Participants were OSA patients who refused CPAP or used CPAP less than 3 h per night. After demonstrating tolerability to the EPAP device during approximately 1 week of home use, patients underwent a screening/baseline polysomnogram (PSG1) and a treatment PSG (PSG2). Patients meeting prespecified efficacy criteria underwent PSG3 after about 5 weeks of EPAP treatment.
Forty-seven of 59 eligible patients (80 % ) tolerated the device and underwent PSG1. Forty-three patients (27 m, 16 f; 53.7 ± 10.9 years) met AHI entry criteria and underwent PSG2. Mean AHI decreased from 43.3 ± 29.0 at baseline to 27.0 ± 26.7 (p < 0.001) at PSG2. Twenty-four patients (56 % ) met efficacy criteria; their mean AHI was 31.9 ± 19.8, 11.0 ± 7.9, 16.4 ± 12.2 at PSG1, PSG2, and PSG3, respectively (p < 0.001, PSG1 vs. both PSG2 and PSG3).
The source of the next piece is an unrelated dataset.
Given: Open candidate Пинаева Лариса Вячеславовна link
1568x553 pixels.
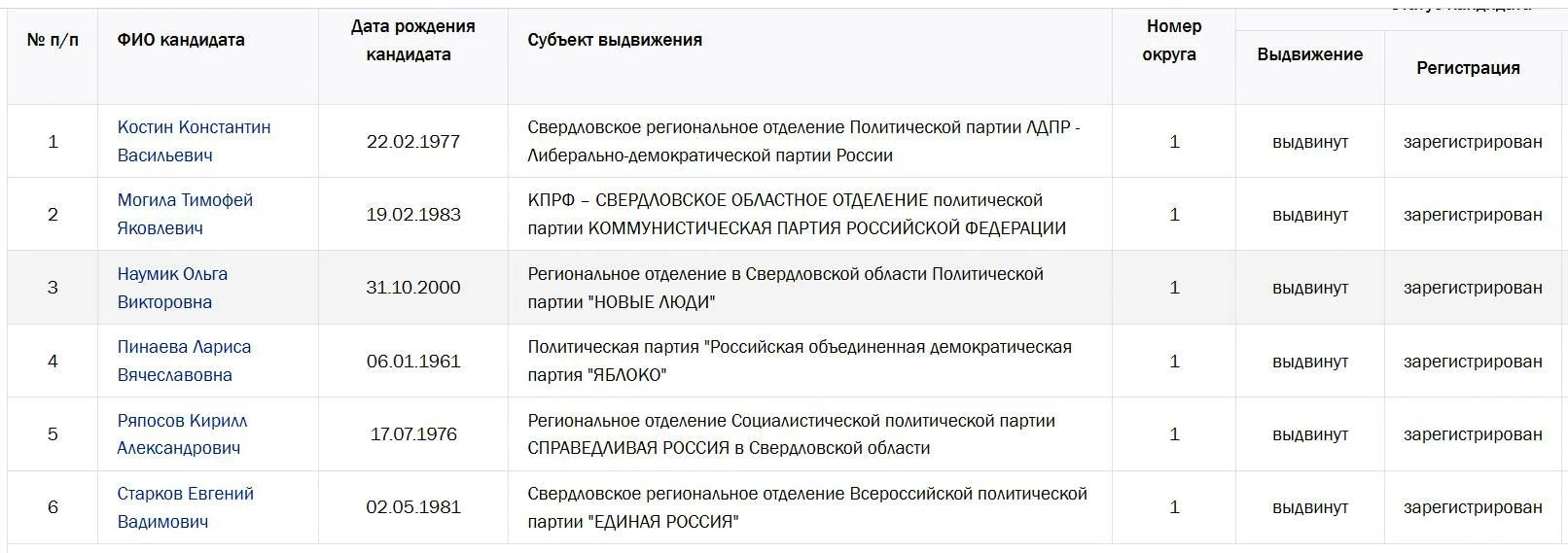Looking at the screenshot, I should pyautogui.click(x=184, y=361).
Mean Epworth Sleepiness Scale (ESS) scores were 12.3 ± 4.8 at baseline, 11.1 ± 5.1 at PSG1, and 8.7 ± 4.4 at PSG3 (p = 0.001 compared to baseline). Device use was reported an average of 92 % of all sleep hours.
The improvements in AHI and ESS, combined with the high degree of treatment adherence observed, suggest that the convenient EPAP device tested may become a useful therapeutic option for OSA.